Pauschalabgaben sollen nicht mit EU-Recht vereinbar sein

EuGH-Urteil: Trübe Aussichten für VG-Wort?

12. November 2015
Redaktion Börsenblatt
Der Europäische Gerichtshof hat heute ein Urteil im Streit zwischen Druckerhersteller Hewlett-Packard und Reprobel gefällt, das für die europäischen Verwertungsgesellschaften grundlegende Bedeutung hat. Update: Der Börsenverein kritisiert das Urteil.
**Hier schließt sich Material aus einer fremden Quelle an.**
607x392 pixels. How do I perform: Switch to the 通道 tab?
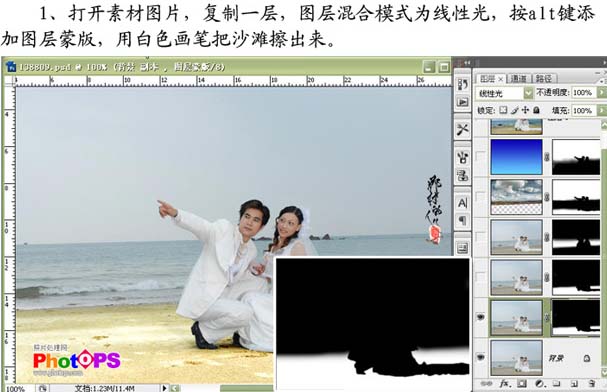click(518, 79)
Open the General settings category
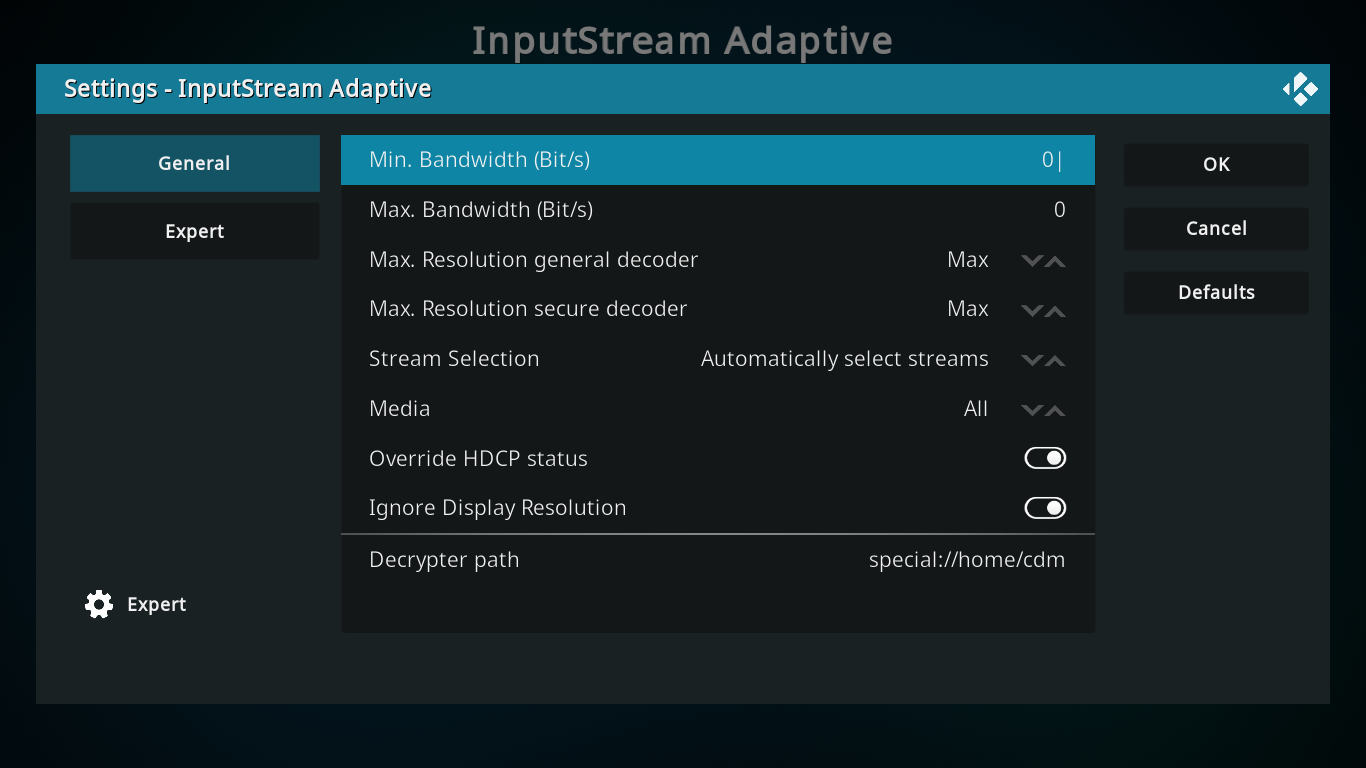1366x768 pixels. [x=194, y=163]
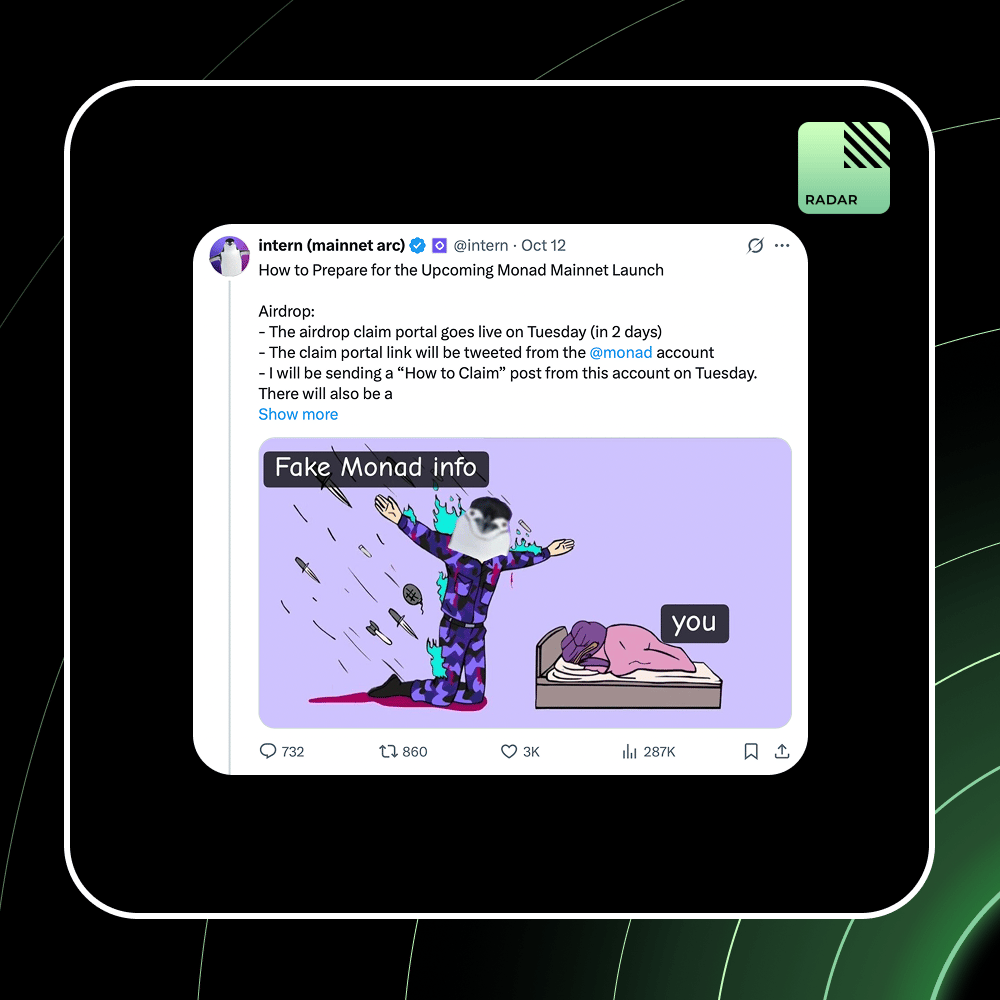Viewport: 1000px width, 1000px height.
Task: Bookmark the tweet
Action: tap(751, 751)
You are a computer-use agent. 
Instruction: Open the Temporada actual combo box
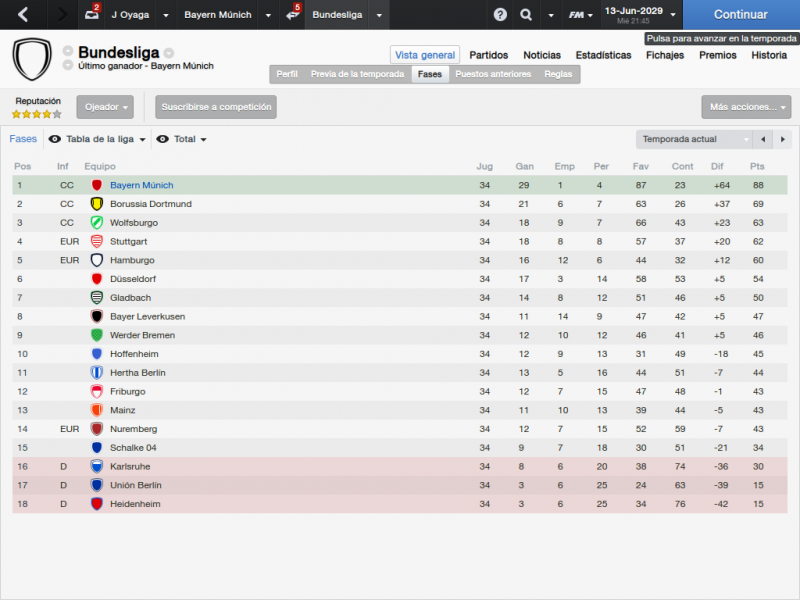(694, 139)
Im Verfahren des Druckerherstellers Hewlett Packard Belgium gegen die belgische Verwertungsgesellschaft Reprobel, die Vergütungen für Reprografie und Bibliothekstantiemen einnimmt und verteilt, ging es vor dem Europäischen Gerichtshof vordergründig um die Gerätevergütung in Belgien. Behandelt wurde aber auch die Frage der Rechtmäßigkeit von Verlegerbeteiligungen an gesetzlichen Vergütungsansprüchen, wie sie die EU-Mitgliedsstaaten regeln. Der EU-Gerichtshof folgte weitestgehend dem Antrag des Generalanwalts Pedro Cruz Villalón.
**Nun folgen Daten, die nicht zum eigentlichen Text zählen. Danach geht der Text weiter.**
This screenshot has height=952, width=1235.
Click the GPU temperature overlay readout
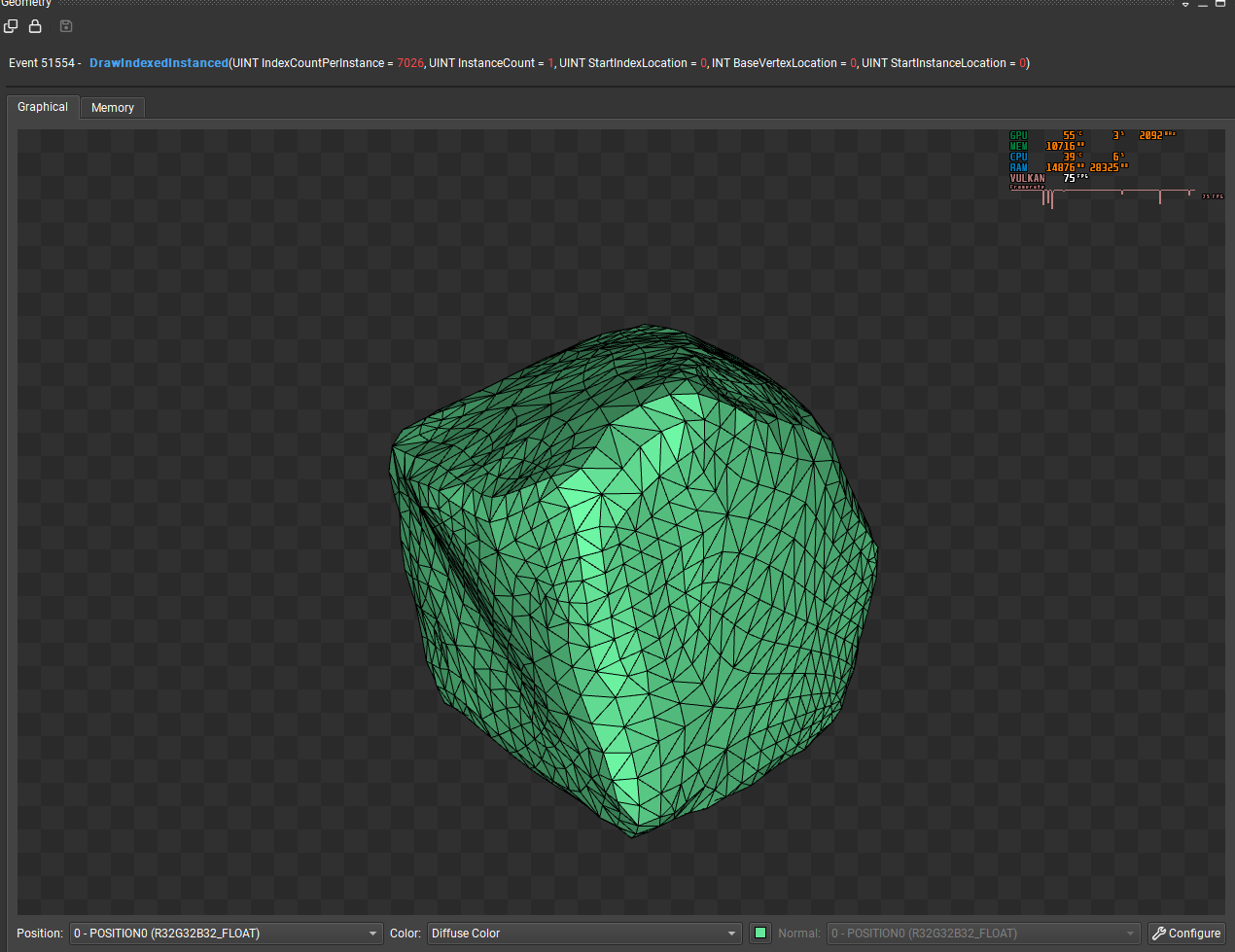coord(1070,136)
Einer ersten Einschätzung des am 12. November bekanntgegebenen Urteils zufolge könnten nicht nur Pauschalabgaben unzulässig sein (die je nach Gerätetyp bei nichtkommerzieller Nutzung fällig werden, etwa bei der Anschaffung von Scannern, Kopierern und Mulitfunktionsgeräten durch Privatleute - diese Gebühren sind je nach Leistung des Geräts gestaffelt). Zur Begründung wird der "gerechte Ausgleich" herangezogen, wonach sich die Höhe der Entschädigung am entstandenen Schaden orientieren muss, der den Rechteinhabern dadurch entsteht, dass ihre Werke durch den Vertrieb etwa von Kopiergeräten nicht mehr gekauft werden.
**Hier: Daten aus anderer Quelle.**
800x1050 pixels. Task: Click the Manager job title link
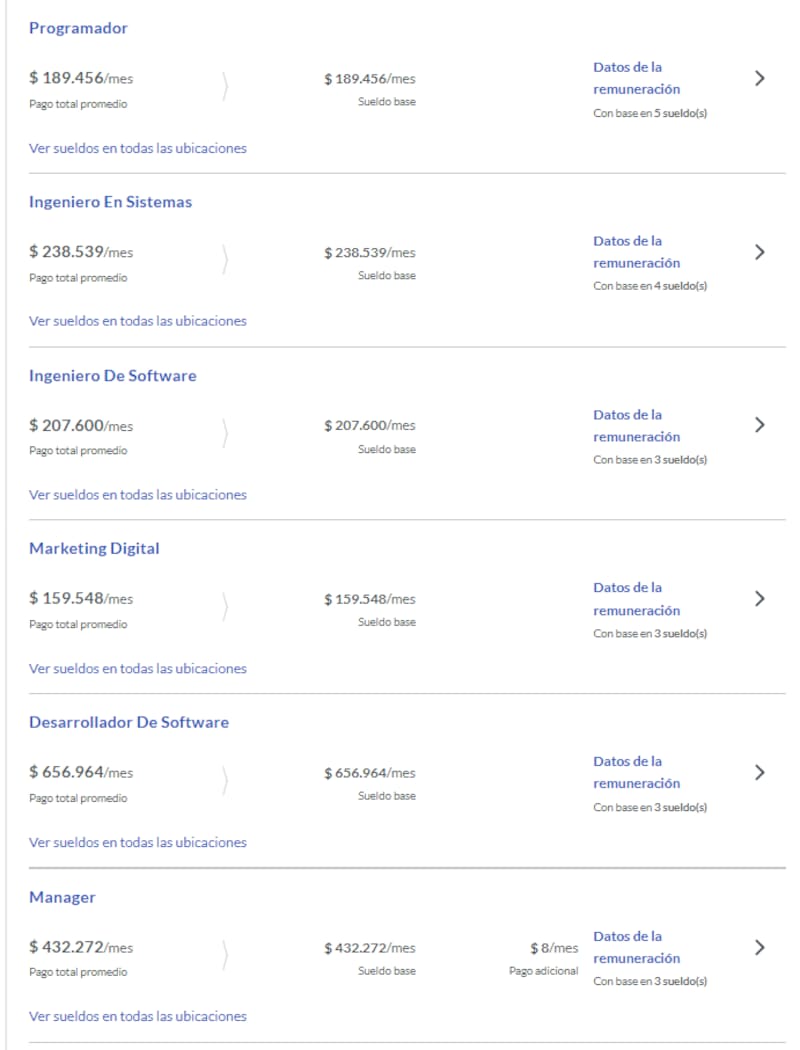[62, 897]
Das Urteil ist ein nein-aber-ja-wenn-Urteil

Die Verlage dürfen laut EuGH-Urteil Gelder von Verwertungsgesellschaften erhalten, wenn dies nicht zu Lasten der Urheber geht, denn in der Regel halten nicht die Verlage die Urheberrechte, sondern nutzen die Rechte der Autoren. Diese sollen durch die Abgabe geschützt werden. Gleichwohl räumt der EuGH den Mitgliedstaaten (in diesem Fall Belgien) das Recht ein, Verlage an den Gebühren zu beteiligen, aber eben nur, wenn dies nicht auf Kosten der Urheber geschieht, diese also etwa indirekt wieder beteiligt werden.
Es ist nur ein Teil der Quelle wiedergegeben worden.